## TASK TO COMPLETE
Filter the entries and keep only the lines where the string "will" appears.

┌─ RECORDS FOR THIS EXERCISE

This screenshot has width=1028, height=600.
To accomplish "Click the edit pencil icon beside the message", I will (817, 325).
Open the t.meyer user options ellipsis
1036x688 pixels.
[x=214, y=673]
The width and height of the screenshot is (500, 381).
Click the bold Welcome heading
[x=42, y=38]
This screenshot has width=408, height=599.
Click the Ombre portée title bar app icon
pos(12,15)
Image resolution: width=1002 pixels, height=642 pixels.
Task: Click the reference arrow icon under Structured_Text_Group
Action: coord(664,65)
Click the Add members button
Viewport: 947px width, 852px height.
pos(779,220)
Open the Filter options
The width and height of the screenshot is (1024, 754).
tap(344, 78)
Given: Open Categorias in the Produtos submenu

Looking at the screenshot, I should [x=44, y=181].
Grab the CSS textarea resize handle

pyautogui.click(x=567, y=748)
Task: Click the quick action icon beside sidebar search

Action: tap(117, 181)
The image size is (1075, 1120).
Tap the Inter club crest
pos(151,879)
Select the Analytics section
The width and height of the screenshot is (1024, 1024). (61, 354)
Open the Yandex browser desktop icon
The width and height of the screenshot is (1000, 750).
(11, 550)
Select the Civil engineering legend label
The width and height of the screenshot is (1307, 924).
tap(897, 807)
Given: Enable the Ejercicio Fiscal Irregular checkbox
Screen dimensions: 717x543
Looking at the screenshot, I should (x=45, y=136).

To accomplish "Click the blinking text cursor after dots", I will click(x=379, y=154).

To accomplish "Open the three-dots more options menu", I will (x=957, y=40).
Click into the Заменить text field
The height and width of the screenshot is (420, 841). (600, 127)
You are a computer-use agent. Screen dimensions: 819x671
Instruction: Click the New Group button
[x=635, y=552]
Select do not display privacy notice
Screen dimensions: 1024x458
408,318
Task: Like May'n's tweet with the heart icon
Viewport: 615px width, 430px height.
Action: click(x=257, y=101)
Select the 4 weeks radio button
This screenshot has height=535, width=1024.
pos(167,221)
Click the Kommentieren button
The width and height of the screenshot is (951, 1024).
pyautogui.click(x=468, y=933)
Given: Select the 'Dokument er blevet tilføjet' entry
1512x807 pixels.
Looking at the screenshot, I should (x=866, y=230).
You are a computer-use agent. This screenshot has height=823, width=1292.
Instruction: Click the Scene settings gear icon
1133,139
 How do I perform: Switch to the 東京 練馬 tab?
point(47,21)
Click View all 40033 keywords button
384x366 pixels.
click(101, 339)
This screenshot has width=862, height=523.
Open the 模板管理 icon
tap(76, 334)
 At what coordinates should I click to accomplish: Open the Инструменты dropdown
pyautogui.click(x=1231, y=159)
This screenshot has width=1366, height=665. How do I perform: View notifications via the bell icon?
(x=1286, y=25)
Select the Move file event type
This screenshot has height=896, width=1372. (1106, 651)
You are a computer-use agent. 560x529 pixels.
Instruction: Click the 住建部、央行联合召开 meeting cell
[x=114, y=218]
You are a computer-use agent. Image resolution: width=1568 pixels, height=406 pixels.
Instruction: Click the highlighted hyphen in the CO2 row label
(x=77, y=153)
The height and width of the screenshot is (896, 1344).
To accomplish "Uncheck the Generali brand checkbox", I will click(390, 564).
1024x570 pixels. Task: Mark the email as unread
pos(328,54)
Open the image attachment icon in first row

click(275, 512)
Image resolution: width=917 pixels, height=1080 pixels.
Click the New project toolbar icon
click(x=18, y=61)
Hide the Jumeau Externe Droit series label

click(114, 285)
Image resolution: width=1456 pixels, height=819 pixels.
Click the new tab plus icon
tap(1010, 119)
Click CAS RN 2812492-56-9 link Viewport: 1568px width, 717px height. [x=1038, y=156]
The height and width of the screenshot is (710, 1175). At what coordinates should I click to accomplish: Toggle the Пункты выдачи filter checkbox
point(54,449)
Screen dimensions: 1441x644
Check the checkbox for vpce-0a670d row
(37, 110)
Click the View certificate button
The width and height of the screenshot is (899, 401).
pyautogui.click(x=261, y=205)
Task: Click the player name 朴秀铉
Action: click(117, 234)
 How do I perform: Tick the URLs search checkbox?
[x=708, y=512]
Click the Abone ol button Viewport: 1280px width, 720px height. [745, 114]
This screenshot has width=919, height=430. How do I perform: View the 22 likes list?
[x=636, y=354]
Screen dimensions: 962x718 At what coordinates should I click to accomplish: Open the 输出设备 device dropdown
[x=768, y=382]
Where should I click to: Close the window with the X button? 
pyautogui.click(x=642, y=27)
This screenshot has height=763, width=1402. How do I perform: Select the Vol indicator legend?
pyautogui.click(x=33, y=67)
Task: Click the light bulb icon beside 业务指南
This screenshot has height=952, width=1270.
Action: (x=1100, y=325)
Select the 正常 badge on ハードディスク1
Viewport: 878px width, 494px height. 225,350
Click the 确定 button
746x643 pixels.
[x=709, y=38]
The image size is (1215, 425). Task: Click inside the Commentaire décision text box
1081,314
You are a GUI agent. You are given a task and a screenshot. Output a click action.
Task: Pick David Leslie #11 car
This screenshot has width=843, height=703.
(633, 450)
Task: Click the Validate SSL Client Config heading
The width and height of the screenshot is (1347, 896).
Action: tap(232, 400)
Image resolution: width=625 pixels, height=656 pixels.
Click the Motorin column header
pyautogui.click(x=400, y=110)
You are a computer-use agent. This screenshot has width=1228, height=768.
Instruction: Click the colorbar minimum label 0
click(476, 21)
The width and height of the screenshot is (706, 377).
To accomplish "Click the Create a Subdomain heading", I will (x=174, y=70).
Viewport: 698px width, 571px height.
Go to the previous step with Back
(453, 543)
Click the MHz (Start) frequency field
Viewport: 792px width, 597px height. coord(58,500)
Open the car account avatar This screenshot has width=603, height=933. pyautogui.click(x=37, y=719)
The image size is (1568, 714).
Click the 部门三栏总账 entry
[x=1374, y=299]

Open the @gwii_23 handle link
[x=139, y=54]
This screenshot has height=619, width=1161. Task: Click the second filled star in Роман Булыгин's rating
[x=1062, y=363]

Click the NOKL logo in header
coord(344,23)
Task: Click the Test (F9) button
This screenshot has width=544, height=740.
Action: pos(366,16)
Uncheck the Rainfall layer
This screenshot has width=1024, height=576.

└─

## OUTPUT FOR THIS EXERCISE
To accomplish "Click the edit pencil icon beside the message", I will (817, 325).
To accomplish "Click the blinking text cursor after dots", I will click(x=379, y=154).
To accomplish "Open the three-dots more options menu", I will (x=957, y=40).
To accomplish "Uncheck the Generali brand checkbox", I will click(390, 564).
To accomplish "Click the Create a Subdomain heading", I will (x=174, y=70).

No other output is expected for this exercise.